Os conceitos provenientes da biologia há muito tempo são utilizados em uma finalidade que transcende o seu usual. Muitos desdobram-se em dispositivos político-epistemológicos maiores que sua neutralidade científica, normalmente mesclados e utilizados por grupos religiosos e suas ideologias ou populações mais favorecidas. Às vezes até mascarados, apresentando-se como discurso e não necessariamente como o conceito propriamente dito. Mas claro, não são utilizados apenas por estes. De qualquer forma, o caso mais claro pauta-se na ideia de instinto. Não entrarei em uma discussão prolongada sobre o conceito deste ou se de fato eles existem, até porque creio neles. Contudo, tenho minhas severas precauções sobre. Entretanto, por motivos didáticos, pensemos que um instinto é uma cadeia ou um padrão de resposta, em grande parte com uma finalidade específica, proveniente em todos os indivíduos de uma dada espécie dado ao um determinado estímulo. Mas afinal, como este se apresenta como um dispositivo?

Uso Fabio Belo para explicitar. Ele diz: “O termo instinto é utilizado usualmente como uma justificativa moral para legitimar certas práticas corretivas sobre o comportamento e a moral. Seguindo esse raciocínio, ao não cumprirmos aquilo que é da ordem do natural, da ordem dos comportamentos pré-definidos, nos direciona para o campo da monstruosidade e aberração. Isso torna-se claro em alguns exemplos primordiais como no caso da maternagem e virilidade do homem. As mulheres que se recusarem a seguir esta ordem natural do instinto materno, como por exemplo na recusa a ter bebês ou no abandono destes, regularmente são alojadas no âmbito da monstruosidade ou da loucura.
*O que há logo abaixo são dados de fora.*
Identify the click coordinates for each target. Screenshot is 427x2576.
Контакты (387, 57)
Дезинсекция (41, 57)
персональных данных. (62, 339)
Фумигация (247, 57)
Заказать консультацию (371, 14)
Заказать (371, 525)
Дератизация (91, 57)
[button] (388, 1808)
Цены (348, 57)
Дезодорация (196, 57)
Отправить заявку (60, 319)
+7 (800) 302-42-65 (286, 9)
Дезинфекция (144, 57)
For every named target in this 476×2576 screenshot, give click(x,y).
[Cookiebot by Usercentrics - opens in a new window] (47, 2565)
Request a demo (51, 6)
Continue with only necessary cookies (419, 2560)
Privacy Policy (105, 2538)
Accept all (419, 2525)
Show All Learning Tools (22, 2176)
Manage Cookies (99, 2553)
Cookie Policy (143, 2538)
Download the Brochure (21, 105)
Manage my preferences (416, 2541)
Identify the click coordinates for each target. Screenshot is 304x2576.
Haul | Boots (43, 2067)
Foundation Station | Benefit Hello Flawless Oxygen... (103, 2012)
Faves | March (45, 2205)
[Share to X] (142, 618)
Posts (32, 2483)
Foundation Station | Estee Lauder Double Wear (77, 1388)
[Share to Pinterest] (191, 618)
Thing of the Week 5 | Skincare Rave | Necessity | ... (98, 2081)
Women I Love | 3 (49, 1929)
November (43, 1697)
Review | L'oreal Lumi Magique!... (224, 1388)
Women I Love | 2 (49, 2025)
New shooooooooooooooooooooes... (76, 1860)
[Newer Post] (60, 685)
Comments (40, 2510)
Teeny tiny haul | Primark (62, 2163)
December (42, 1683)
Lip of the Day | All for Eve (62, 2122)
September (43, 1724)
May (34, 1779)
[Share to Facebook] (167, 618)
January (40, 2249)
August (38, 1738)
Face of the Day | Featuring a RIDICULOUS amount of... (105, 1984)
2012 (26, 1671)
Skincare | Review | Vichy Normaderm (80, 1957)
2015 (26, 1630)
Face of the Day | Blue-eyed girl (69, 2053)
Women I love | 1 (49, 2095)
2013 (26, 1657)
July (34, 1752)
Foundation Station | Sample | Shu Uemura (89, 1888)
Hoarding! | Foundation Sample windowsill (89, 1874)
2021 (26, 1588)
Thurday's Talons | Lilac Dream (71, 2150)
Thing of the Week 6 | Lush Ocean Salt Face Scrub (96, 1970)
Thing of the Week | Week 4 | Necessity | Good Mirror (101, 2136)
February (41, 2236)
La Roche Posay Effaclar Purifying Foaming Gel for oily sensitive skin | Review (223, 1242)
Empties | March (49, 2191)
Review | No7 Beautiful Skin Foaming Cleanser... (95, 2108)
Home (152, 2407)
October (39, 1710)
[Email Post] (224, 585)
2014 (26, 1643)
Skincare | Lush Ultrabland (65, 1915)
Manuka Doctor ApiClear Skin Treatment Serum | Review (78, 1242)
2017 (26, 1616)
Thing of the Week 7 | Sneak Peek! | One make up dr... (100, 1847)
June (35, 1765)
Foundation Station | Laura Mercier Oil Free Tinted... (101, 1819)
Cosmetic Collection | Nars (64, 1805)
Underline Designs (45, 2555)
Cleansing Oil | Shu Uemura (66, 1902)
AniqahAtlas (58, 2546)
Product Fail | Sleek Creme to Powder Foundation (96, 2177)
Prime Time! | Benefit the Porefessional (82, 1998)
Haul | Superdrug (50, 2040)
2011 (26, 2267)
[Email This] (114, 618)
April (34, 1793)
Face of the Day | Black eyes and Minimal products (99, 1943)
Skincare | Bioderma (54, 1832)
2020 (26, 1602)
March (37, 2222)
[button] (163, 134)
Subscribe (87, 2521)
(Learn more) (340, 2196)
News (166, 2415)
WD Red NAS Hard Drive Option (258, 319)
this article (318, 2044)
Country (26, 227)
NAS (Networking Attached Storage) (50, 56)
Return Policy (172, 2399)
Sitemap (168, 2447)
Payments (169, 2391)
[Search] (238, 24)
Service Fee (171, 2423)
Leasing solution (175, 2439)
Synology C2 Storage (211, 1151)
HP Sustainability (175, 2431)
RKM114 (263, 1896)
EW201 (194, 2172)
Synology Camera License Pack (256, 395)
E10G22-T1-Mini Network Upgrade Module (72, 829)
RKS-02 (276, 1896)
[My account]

É como se, de fato, para uma interpretação política, as mulheres não estivessem cumprindo algo que é da essência delas, próprio delas, da natureza delas. Como outros exemplos, temos uma espécie de instinto viril que. Socialmente. supõe algum tipo de superioridade do homem sobre a mulher ou um desejo sexual mais elevado, o que justificaria maior liberdade ao homem do que as mulheres”. Eu não duvidaria que até mesmo quem discorda disto se pegue, em algum momento, possuindo tais pensamentos sobre o outro ou até sobre si mesmo, como justificativa de suas próprias práticas ou algum acontecimento. Penso que tais discursos estejam tão intrínsecos que mal percebemos.

Dentre a imensa variedade dos conceitos, seleciono mais um para discutir a respeito. A priori, pontuo que a escolha do conceito de instinto serviu apenas com um guia de raciocínio para nos colocar na verdadeira reflexão que decidi propor. Sendo assim, atenho-me agora ao conceito de seleção natural, já muito conhecido por todos nós. Mas, por que este? Bom, tenho visto frequentemente nas redes sociais comentários acerca da seleção associado aos tempos de pandemia, e até mesmo, medidas propostas por governos pautadas nisto. Como no caso do instinto, também não irei me ater sobre se de fato o processo ocorre ou não ou sobre o uso incorreto da palavra forte como substituto da palavra apto, e sim, sobre o que esse conceito, utilizado de forma irresponsável e deturpada, configura enquanto dispositivo político-epistemológico.

Percebo que o uso do conceito de seleção natural tem sido contextualizado como uma forma de legitimar práticas de conduta que favoreçam um determinado grupo de pessoas e até mesmo a morte nestes tempos de pandemia. Parece absurdo e as vezes até inverossímil, mas é real. Não se precisa muito para encontrar a respeito disto, basta realizar uma pesquisa rápida e verá postagens ou comentários como: “Estamos vivendo uma seleção natural, só os fortes sobrevivem” ou “Encerra a quarentena/distanciamento social e libera a cloroquina, a seleção natural faz o resto”. Mas afinal, que resto é esse se não, de fato, o escarnio e deterioração de algum grupo populacional menos favorecido. Não, de forma alguma este favorecimento é, de fato, natural. Ao ver isso, eu leio da seguinte forma: “Encerra a quarentena/distanciamento social e libera a cloroquina para aqueles que poderão ter acesso (acesso aqui não determinado por nenhum tipo de “natural”) e foda-se o resto”. Detalhe, nem sequer sabemos se, de fato, a cloroquina possui essa eficácia tão comentada. Como leitor de Darwin, saliento que, se ele estivesse vivendo o nosso tempo, inclusive de acordo com sua autobiografia, duvido muito que este fosse a favor desta visão político-epistemológica e, com certeza, como um bom velhinho, ele também estaria em casa em quarentena, principalmente porque ele seria grupo de risco.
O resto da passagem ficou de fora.